Bürgermeister: "Bei uns stimmt die Mischung noch"

Dass sich jemand finden wird, steht außer Frage. Monatlich eröffnen in der Sprengelstraße neue hippe Bars und moderne Restaurants. Bereits seit zwei Jahren gibt es das "Freya Fuchs" dort, wo früher der "Bierbrunnen" war. "Wo vorher eine alte Berliner Eckkneipe war, wollten wir ein Wohnzimmer für den Kiez schaffen", erzählt Besitzer Ole Wiechern. Anders als im Norden Neuköllns, wo immer wieder von Brand- und Farbanschlägen gegen neue Läden zu hören ist, schreitet die Gentrifizierung im Sprengelkiez anscheinend geruhsamer voran. "Bis vor ein paar Jahren gab es hier noch nicht viel, deswegen tut die Entwicklung dem Kiez gut, denke ich", erzählt der Barbesitzer.

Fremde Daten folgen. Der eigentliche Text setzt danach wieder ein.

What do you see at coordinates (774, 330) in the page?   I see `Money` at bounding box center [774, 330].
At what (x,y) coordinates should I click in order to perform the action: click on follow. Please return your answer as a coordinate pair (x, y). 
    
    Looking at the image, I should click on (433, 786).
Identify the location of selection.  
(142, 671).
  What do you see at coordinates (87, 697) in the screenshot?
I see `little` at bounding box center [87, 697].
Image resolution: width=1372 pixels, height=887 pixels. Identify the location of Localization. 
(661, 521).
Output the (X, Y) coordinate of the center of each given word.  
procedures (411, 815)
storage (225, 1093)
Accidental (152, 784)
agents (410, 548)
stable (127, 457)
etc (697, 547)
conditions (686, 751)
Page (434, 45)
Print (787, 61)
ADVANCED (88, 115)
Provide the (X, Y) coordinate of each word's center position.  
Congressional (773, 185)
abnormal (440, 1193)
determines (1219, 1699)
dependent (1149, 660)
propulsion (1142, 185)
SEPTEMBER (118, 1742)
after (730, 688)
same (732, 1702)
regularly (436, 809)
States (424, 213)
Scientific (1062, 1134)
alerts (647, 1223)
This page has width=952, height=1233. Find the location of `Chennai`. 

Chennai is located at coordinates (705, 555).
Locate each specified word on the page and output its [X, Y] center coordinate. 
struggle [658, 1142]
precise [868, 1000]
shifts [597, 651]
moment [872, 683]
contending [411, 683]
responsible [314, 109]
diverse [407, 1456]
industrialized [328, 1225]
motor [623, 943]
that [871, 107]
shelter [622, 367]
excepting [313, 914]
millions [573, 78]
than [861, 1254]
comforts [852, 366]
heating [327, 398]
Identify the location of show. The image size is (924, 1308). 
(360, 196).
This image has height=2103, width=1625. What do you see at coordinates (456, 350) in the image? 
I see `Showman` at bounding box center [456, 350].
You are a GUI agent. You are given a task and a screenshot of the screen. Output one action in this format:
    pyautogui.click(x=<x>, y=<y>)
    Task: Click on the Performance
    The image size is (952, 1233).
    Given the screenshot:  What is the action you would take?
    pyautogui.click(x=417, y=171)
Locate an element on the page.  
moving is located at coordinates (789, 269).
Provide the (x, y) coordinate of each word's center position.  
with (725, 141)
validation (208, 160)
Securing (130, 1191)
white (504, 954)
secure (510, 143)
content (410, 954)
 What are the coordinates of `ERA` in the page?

Spaziert man an sonnigen Tagen die Sprengelstraße entlang, zeigt sich ein aufstrebender, doch gemütlicher Kiez, ein buntes Sprachgewirr hallt durch die Luft. "Bei uns stimmt die Mischung noch – wir haben hier mittlerweile eine interessante Kneipenszene, sind aber nicht am Ballermann", sagt Stephan von Dassel (Grüne). Der Bezirksbürgermeister von Mitte wohnt selbst im Sprengelkiez. Die Entwicklung müsse man aber im Auge behalten, deswegen sei im vergangenen Jahr das Milieuschutzgebiet eingerichtet worden. Auch dem Angelhaus Koss droht Veränderung nach 57 Jahren Sprengelkiez. Das Haus an der Tegeler Straße soll saniert werden, die Miete womöglich verdoppelt. "Dann müssten wir hier raus und uns woanders umschauen", sagt Besitzer Koss und zuckt mit den Schultern. Ganz ohne Verlierer scheint auch im Sprengelkiez Gentrifizierung nicht zu funktionieren.